An important film in making you might have missed this year does not take place in the stereotypical settings its fellow Oscar-contenders might share: It does not follow the enchanting lives of young Italian lovers, the stresses of a world at war, nor the relatable yet angsty life of a teenage girl. The Florida Project takes place in the happiest place on earth- well, just outside of it.

The Florida Project follows the life of six-year-old girl Moonee one summer and her adventures living in budget motel just outside of Disney World. While Disney World is just an imagined paradise to Moonee and her mother outside their tiny room they call home, Moonee and her friends are able to create enough fun for an entire motel.

Young Moonee does understand the situation she is in, and at times it might appear her young unruly mother does not either. However, Moonee’s innocence adds a new layer of joy to a film that would otherwise be a depressing look at modern day american poverty. Watching Moonee navigate her life is as joyous and uplighting as it is heartbreaking and tragic.

In Westborough, many people have made the exodus down south to seek warmer weather and magic kingdoms during school vacations. However, those who go probably rarely think of people living just outside the theme park gates, the less fortunate people in the shadow of our favorite vacation spots. This film innovatively brings the forgotten and overlooked ‘hidden homeless’ to the front and center of Hollywood.

With all these factors, the film would still not be what it is without the direction of Sean Baker. Baker was brought to fame after his 2015 film Tangerine about two black transgender friends in L.A. Since then he has not strayed from his unique humanist films. Constant wide shots of the colorful landscapes and vast sky truly convey the sense of childhood, where everything seems so big and extreme. Even the most pivotal and serious scenes in the film are filmed from the child’s perspective with tall heads out of shot.

What the film takes the most advantage of is the idea of a flawed hero. The hotel manager, played by Willem Dafoe, tries his best to watch over the customers in his motel while still making a living for himself. Even though you cringe at Moonee’s mother Hallee for doing things such as smoking weed with her daughter in the room, her efforts to make her daughters life fun and carefree are ever present throughout the film.

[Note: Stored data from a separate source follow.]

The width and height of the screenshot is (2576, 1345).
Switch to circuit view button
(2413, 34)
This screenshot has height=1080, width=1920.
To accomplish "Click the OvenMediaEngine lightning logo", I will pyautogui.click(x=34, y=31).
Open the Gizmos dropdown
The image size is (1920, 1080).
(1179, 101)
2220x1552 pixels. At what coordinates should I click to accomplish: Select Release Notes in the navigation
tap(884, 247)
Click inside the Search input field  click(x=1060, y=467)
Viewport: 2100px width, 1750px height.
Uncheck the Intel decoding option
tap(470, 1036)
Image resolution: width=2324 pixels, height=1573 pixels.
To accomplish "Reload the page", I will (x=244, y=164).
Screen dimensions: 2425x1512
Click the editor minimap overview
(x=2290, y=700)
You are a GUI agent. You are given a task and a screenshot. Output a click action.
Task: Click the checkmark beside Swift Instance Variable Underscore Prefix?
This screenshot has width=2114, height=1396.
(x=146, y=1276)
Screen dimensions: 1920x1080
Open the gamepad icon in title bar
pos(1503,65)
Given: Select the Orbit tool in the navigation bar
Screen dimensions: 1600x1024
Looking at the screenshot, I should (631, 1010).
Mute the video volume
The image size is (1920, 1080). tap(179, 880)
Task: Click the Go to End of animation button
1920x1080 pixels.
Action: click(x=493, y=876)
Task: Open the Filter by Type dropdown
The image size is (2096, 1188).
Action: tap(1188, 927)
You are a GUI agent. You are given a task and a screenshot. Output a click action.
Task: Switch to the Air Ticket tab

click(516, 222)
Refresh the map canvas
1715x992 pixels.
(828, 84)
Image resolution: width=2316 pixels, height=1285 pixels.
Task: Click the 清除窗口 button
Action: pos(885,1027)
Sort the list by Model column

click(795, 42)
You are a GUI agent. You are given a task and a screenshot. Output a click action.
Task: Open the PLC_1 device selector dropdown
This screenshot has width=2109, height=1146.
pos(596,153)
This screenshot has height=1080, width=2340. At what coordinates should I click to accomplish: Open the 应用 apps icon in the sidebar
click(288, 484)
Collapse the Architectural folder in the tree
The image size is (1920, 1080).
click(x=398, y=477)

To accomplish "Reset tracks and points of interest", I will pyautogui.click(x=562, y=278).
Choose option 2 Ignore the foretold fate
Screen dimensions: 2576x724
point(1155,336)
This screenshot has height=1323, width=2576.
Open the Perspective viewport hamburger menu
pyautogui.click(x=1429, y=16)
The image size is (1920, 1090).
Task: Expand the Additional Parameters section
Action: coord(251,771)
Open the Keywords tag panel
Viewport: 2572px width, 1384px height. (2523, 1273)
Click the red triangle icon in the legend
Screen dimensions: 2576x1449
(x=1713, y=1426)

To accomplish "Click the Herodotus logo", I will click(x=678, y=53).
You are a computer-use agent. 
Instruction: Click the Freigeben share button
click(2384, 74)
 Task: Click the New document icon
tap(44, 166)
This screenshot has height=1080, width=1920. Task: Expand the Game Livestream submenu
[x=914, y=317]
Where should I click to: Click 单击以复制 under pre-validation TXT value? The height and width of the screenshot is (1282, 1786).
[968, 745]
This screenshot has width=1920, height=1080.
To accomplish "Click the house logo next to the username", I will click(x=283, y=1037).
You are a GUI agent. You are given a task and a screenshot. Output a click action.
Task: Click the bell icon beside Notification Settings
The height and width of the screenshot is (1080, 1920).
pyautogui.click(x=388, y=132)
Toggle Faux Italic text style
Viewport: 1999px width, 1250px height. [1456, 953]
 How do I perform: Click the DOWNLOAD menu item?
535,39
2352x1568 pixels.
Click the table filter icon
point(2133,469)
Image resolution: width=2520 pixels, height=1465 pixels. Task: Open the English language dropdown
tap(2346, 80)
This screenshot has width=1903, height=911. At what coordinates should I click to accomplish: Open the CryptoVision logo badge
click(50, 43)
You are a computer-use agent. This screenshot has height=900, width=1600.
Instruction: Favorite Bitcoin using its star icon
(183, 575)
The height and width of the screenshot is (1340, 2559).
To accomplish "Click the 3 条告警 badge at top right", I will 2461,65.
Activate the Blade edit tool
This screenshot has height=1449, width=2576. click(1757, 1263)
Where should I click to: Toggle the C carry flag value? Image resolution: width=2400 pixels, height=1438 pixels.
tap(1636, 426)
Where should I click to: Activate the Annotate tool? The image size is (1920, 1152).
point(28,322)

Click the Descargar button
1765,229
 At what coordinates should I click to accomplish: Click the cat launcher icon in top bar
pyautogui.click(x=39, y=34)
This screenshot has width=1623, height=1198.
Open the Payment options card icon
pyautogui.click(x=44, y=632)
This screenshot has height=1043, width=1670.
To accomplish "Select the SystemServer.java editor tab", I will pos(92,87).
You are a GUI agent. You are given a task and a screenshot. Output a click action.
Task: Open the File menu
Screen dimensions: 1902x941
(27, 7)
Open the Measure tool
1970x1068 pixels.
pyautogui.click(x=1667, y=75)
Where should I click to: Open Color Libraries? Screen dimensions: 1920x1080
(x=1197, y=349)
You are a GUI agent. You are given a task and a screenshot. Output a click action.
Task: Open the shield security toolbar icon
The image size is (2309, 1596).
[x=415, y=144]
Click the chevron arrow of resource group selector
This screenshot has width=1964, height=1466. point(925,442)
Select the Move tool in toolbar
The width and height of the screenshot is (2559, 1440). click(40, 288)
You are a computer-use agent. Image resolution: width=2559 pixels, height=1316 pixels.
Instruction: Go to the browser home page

With all these elements the film is shaping up to one of the most enduring stories of 2017. With the film comes an amount of realism hardly seen before in Hollywood. The characters are not glorified in any way and the dedication to a childlike perspective gives the viewer a new perspective on the lives of people they never have known existed. A feeling of absolute empathy and respect is evoked by the end of the film for these families that exist across America.